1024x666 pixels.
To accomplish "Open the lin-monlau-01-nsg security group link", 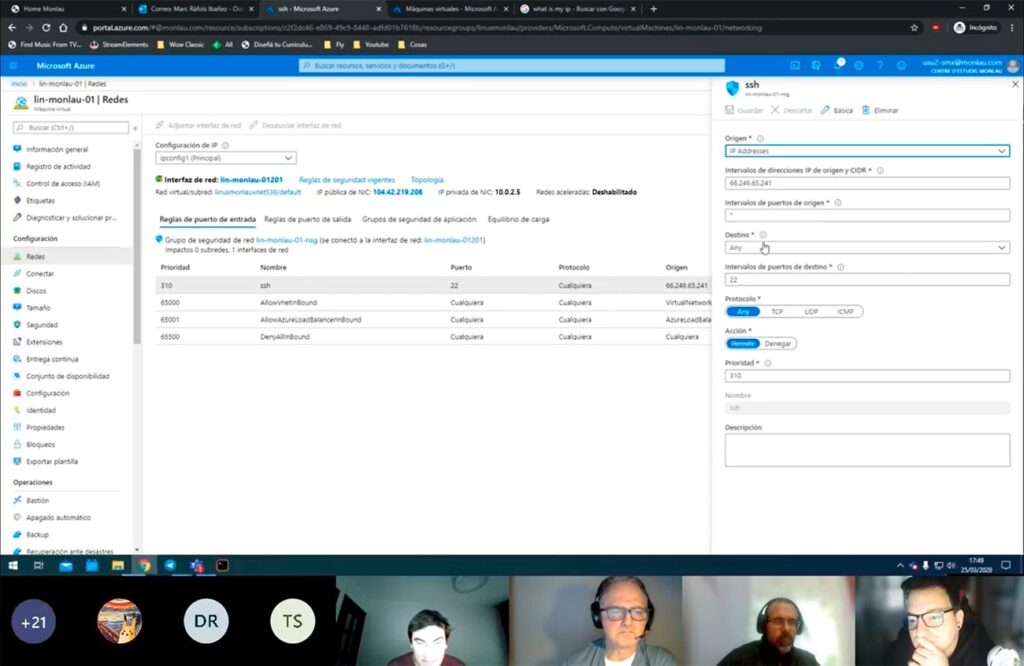I will tap(285, 240).
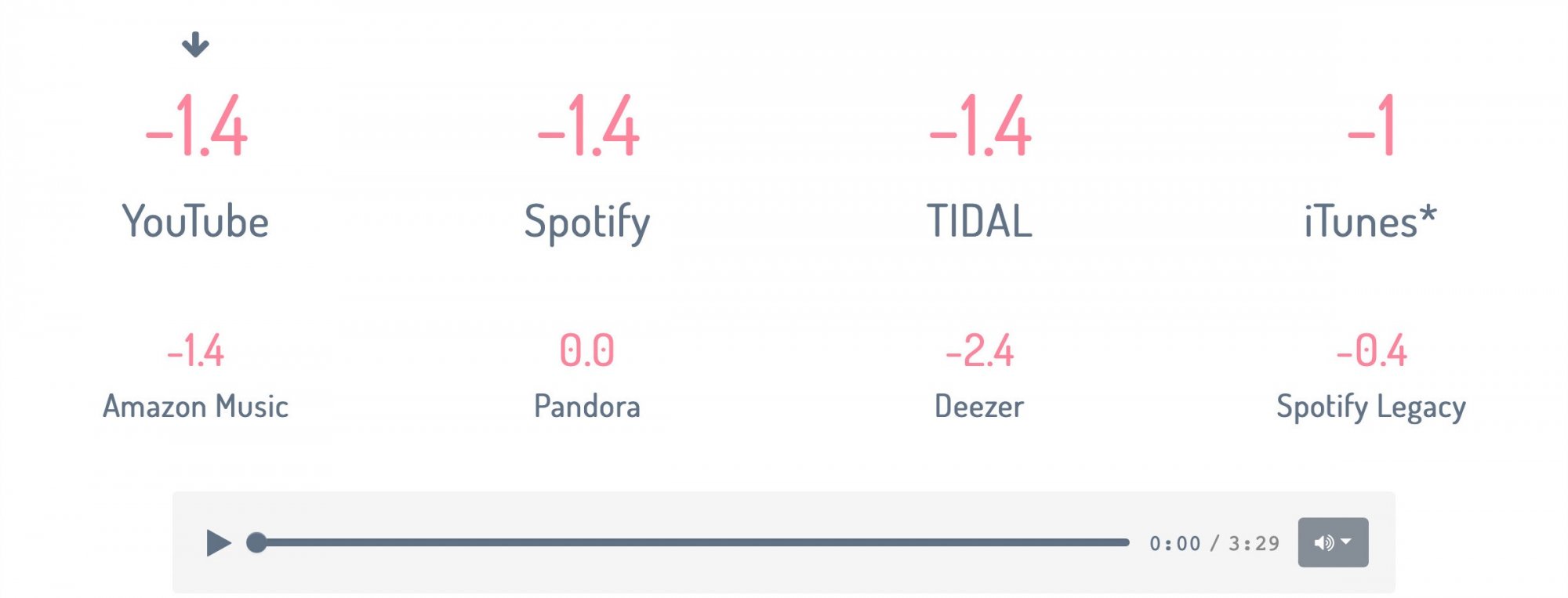1568x598 pixels.
Task: Click Pandora's 0.0 loudness value
Action: pyautogui.click(x=587, y=350)
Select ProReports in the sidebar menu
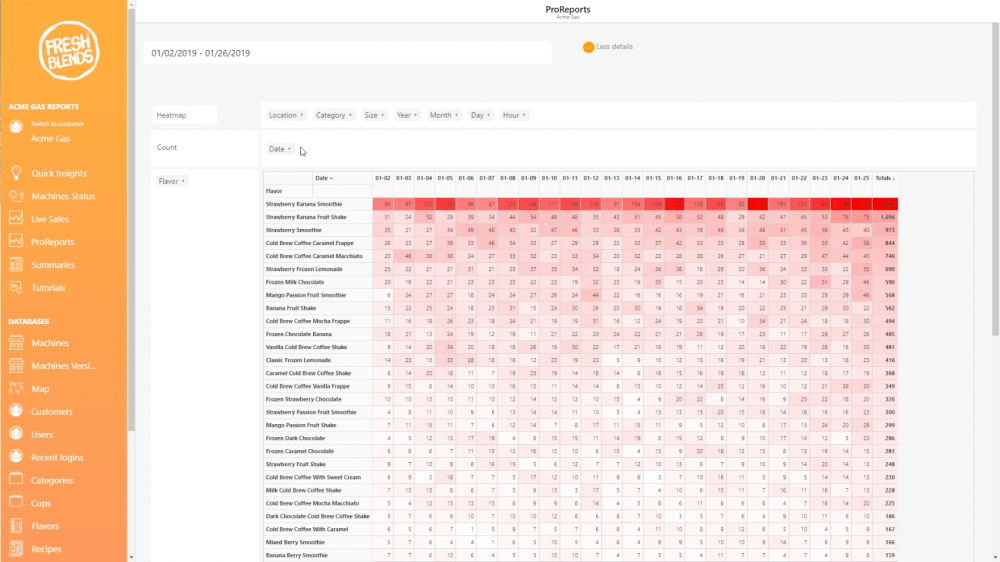This screenshot has height=562, width=1000. [x=52, y=242]
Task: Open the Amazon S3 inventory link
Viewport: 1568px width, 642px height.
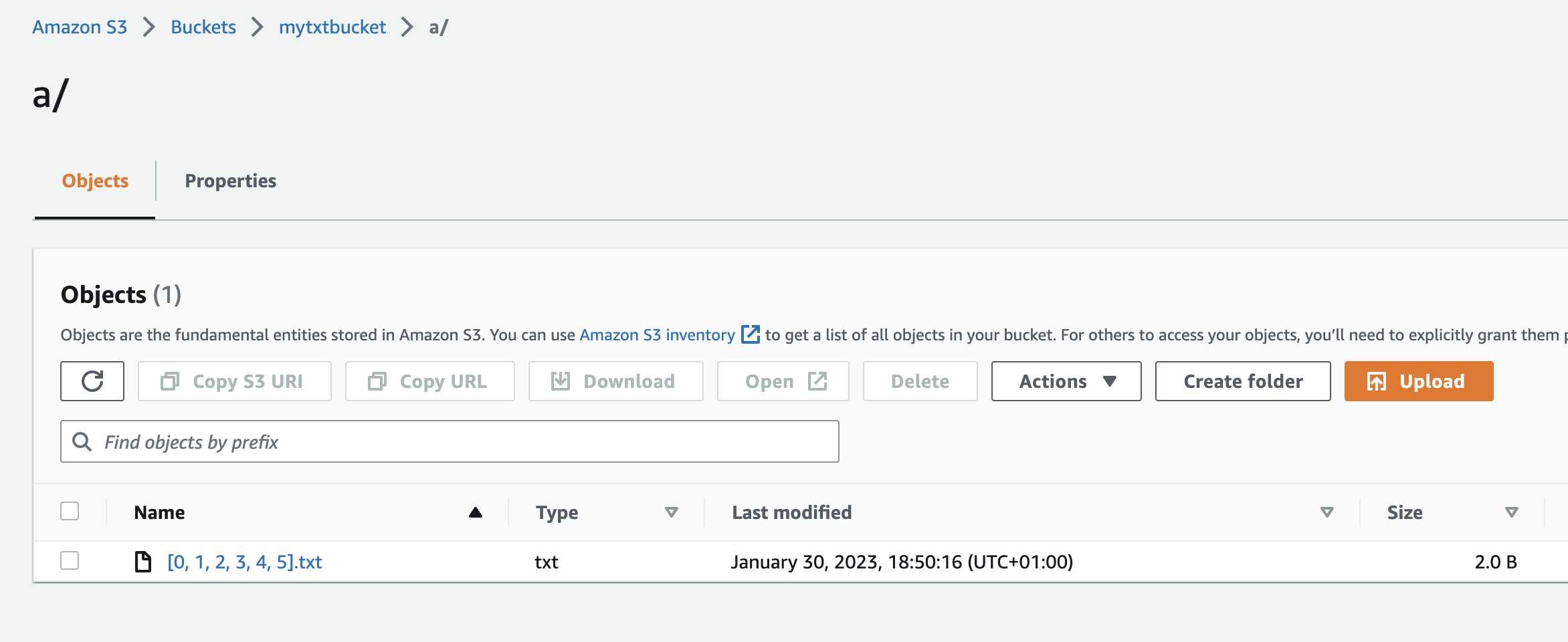Action: pos(657,335)
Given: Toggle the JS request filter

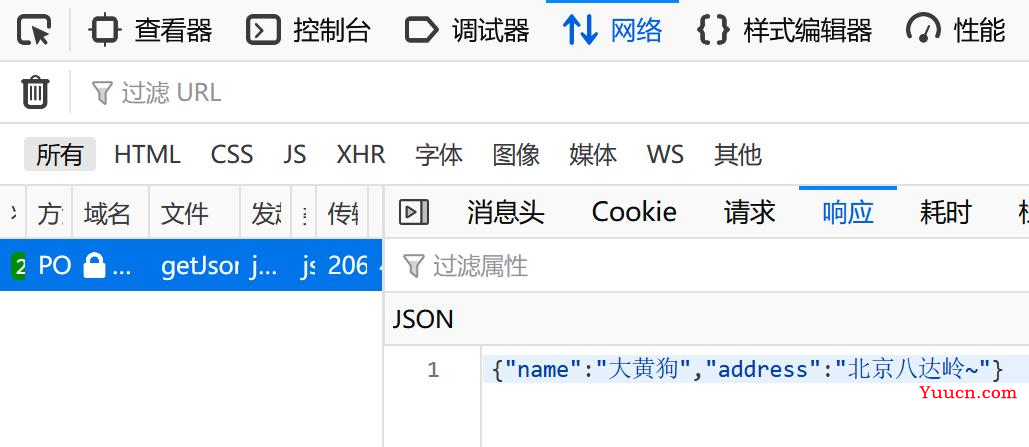Looking at the screenshot, I should [295, 155].
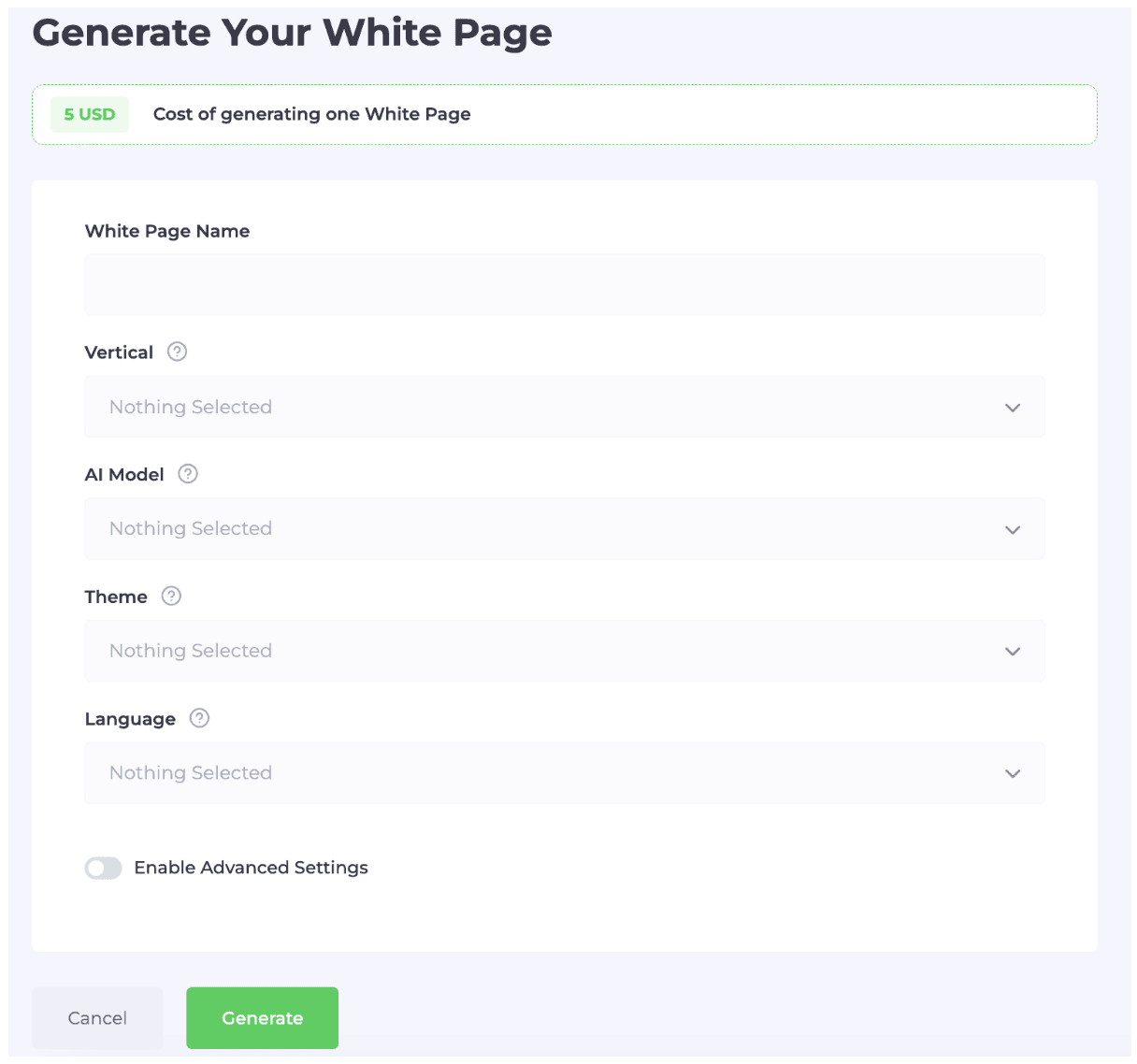Enable the Advanced Settings toggle switch
1137x1064 pixels.
pos(104,869)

| WHAT IS NEEDED |
Your task is to retype exactly, and only, the lines from the one that holds "Task: Open the Amazon S3 inventory link" through the end of the listing, both end lines included, without any pictures.

| RESPONSE |
Task: Open the Amazon S3 inventory link
Viewport: 1568px width, 642px height.
Action: pos(657,335)
Given: Toggle the JS request filter

Looking at the screenshot, I should [295, 155].
Enable the Advanced Settings toggle switch
1137x1064 pixels.
pos(104,869)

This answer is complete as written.